Intrawest Corporation acquisition and debt tender offers completed
26 Outubro 2006 - 6:20PM
PR Newswire (US)
VANCOUVER, Oct. 26 /PRNewswire-FirstCall/ -- Intrawest Corporation
("Intrawest" or "the company") and Fortress Investment Group LLC
("Fortress") today announced that the previously reported proposed
plan of arrangement (the "Arrangement") involving Intrawest, its
shareholders and optionholders and two companies owned directly or
indirectly by funds (the "Fortress Funds") managed by Fortress
pursuant to a court-approved plan of arrangement has been
completed. Under the all-cash transaction for 100 per cent of
Intrawest's shares, Intrawest shareholders will receive US$35.00
per share payable in cash and holders of Intrawest Options will
receive the difference between US$35.00 and the applicable exercise
price under each Intrawest Option held. The total value of the
transaction, including the existing debt of Intrawest, is
approximately US$2.8 billion. As a result of the Arrangement,
Intrawest becomes a wholly-owned subsidiary of a corporation which
is indirectly owned by the Fortress Funds. Intrawest will apply to
delist its shares from trading in the United States on the New York
Stock Exchange and in Canada on the Toronto Stock Exchange, will
file a notice of termination of registration with the United States
Securities and Exchange Commission suspending its U.S. public
reporting obligations and will apply to Canadian Securities
Administrators to cease to be a reporting issuer in Canada. In
connection with the Arrangement, Fortress and Intrawest announced
the results of Fortress affiliate Wintergames Acquisition ULC's
previously announced cash tender offers for, and consent
solicitations with respect to, any and all of Intrawest's
outstanding CDN $125 million aggregate principal amount of 6.875%
Senior Notes due 2009 (CUSIPS 460915AT8/460915AU5/CAC4802WAF54)
(the "2009 Notes") and US$575 million aggregate principal amount of
7.50% Senior Notes due 2013 (CUSIP 460915AR2) (the "2013 Notes"

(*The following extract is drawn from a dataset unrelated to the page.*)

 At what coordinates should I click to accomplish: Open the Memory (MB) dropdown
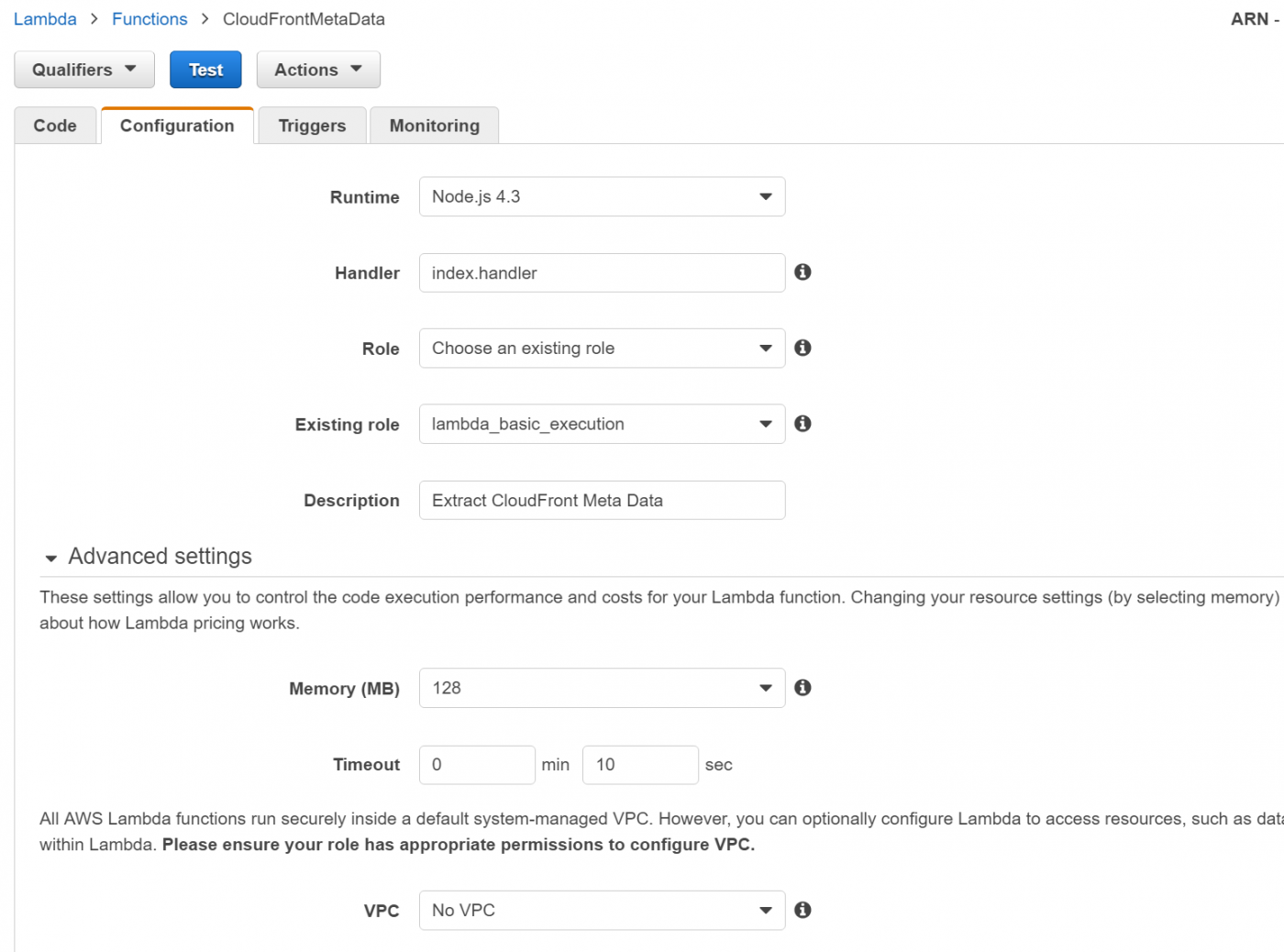602,688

and, together with the 2009 Notes, the "Notes"), on the terms and
conditions set forth in the Offer to Purchase and Consent
Solicitation Statement dated September 25, 2006, and the related
Consent and Letter of Transmittal dated September 25, 2006 (the
"Tender Offers"). The Tender Offers expired at 5:00 p.m., New York
Time, on October 24, 2006 (the "Expiration Date"). As of 5:00 p.m.,
New York Time, on the Expiration Date, the Notes had been tendered
(and not withdrawn), and accepted for purchase and payment, as
follows: - CDN $124,872,000 aggregate principal amount of the 2009
Notes, representing approximately 99.9% of the outstanding
principal amount of such 2009 Notes; and - US$574,980,000 aggregate
principal amount of the 2013 Notes, representing approximately
99.9% of the outstanding principal amount of such 2013 Notes. The
supplemental indentures to the indentures under which the
respective Notes were issued, which were executed on October 6,
2006 in connection with the receipt of the requisite consents from
holders of each of the 2009 Notes and the 2013 Notes to the
proposed amendments reflected therein, are now operative. Fortress
is a leading global investment and asset management firm with
approximately US$24 billion in equity capital under management.

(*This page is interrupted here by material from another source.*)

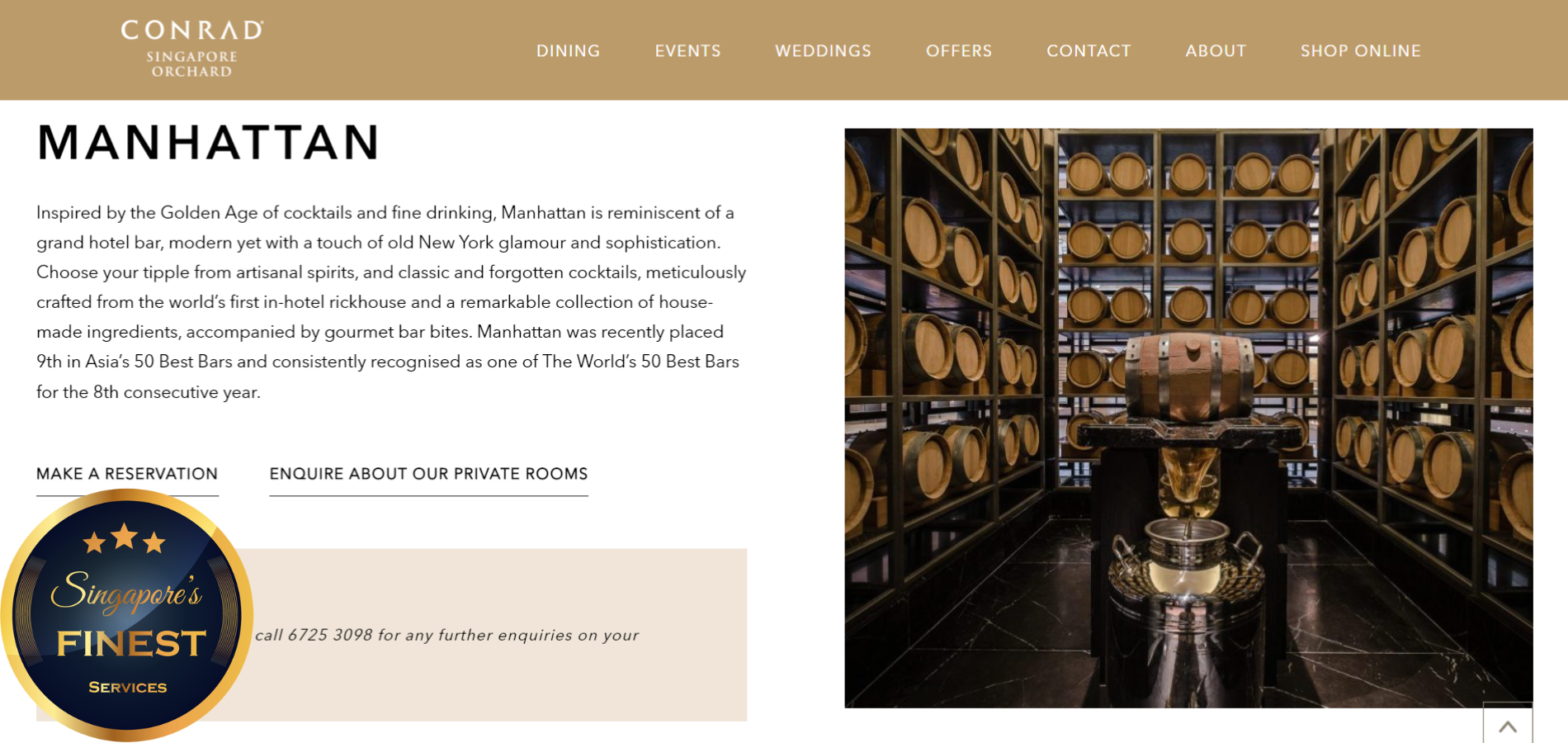Open the Contact page
Viewport: 1568px width, 743px height.
click(x=1089, y=51)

Fortress manages capital for a diverse group of investors including
approximately 300 leading pension funds, endowments and
foundations, financial institutions, funds of funds and high net
worth individuals. The Fortress Funds are 18 private equity funds
that are managed by Fortress or by an affiliate of Fortress. The
Fortress Funds primarily make long-term investments in cash-flowing
businesses and asset portfolios in North America and Western
Europe. Intrawest Corporation (IDR: NYSE; ITW: TSX) is a world
leader in destination resorts and adventure travel. The company has
interests in 10 resorts at North America's most popular mountain
destinations, including Whistler Blackcomb, a host venue for the
2010 Winter Olympic and Paralympic Games. Intrawest owns Canadian
Mountain Holidays, the largest heli-skiing operation in the world,
and an interest in Abercrombie & Kent, the world leader in
luxury adventure travel. The Intrawest network also includes
Sandestin Golf and Beach Resort in Florida and Club Intrawest - a
private resort club with nine locations throughout North America.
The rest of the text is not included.